### Raw records

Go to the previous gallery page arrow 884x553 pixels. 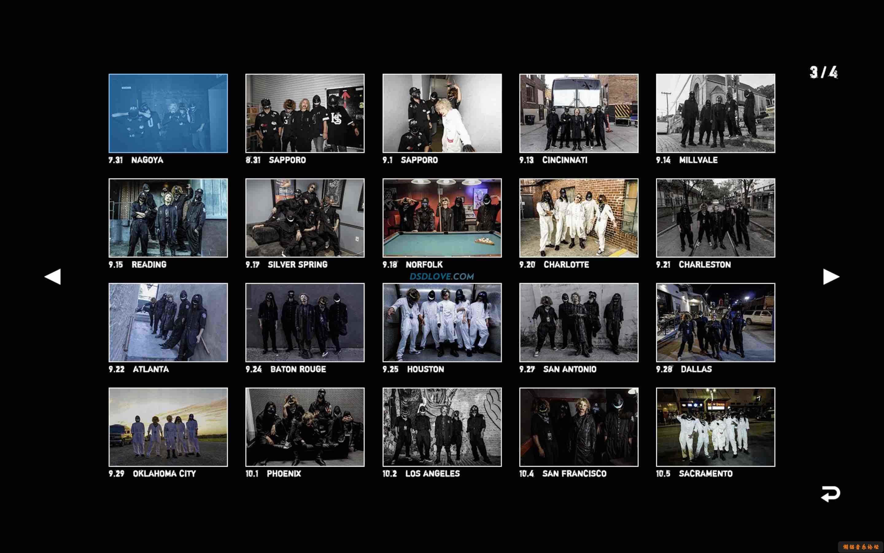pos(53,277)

######
### Raw records

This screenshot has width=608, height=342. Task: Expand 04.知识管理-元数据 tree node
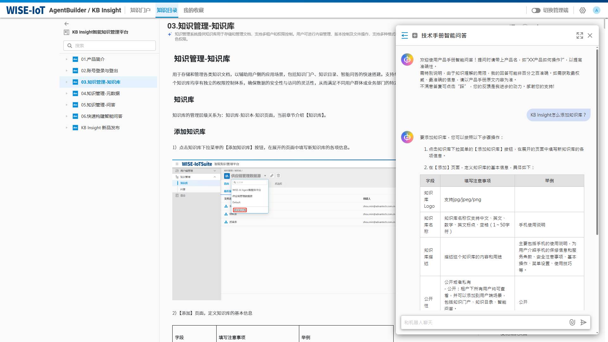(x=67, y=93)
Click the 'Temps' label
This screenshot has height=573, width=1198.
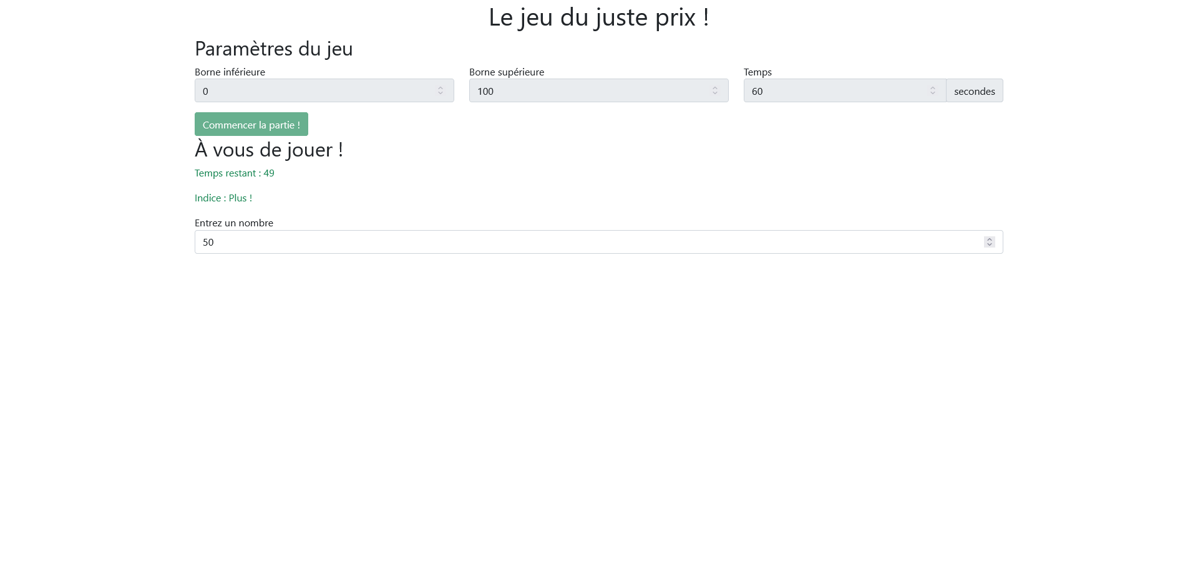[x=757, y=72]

######
### Raw records

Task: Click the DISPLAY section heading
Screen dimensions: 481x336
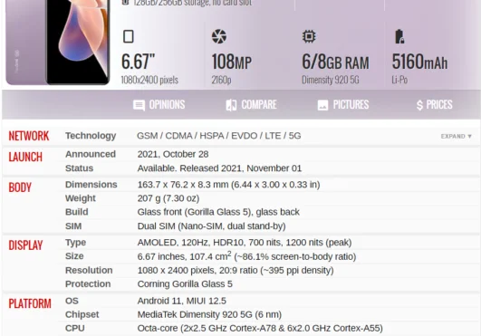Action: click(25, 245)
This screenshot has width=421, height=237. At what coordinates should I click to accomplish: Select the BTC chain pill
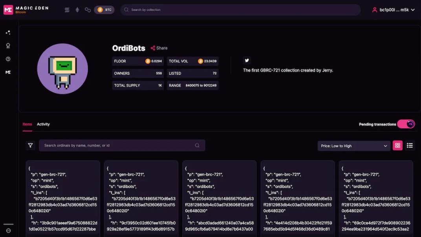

######

■ **Work to do**
Copy out the entries word for word, beginning with the line containing "This screenshot has width=608, height=342." and continuing through the line containing "[x=757, y=72]". Omit the pictures from your copy.

■ **Finished exercise**
This screenshot has width=608, height=342. Task: Expand 04.知识管理-元数据 tree node
(x=67, y=93)
Click the 'Temps' label
This screenshot has height=573, width=1198.
[x=757, y=72]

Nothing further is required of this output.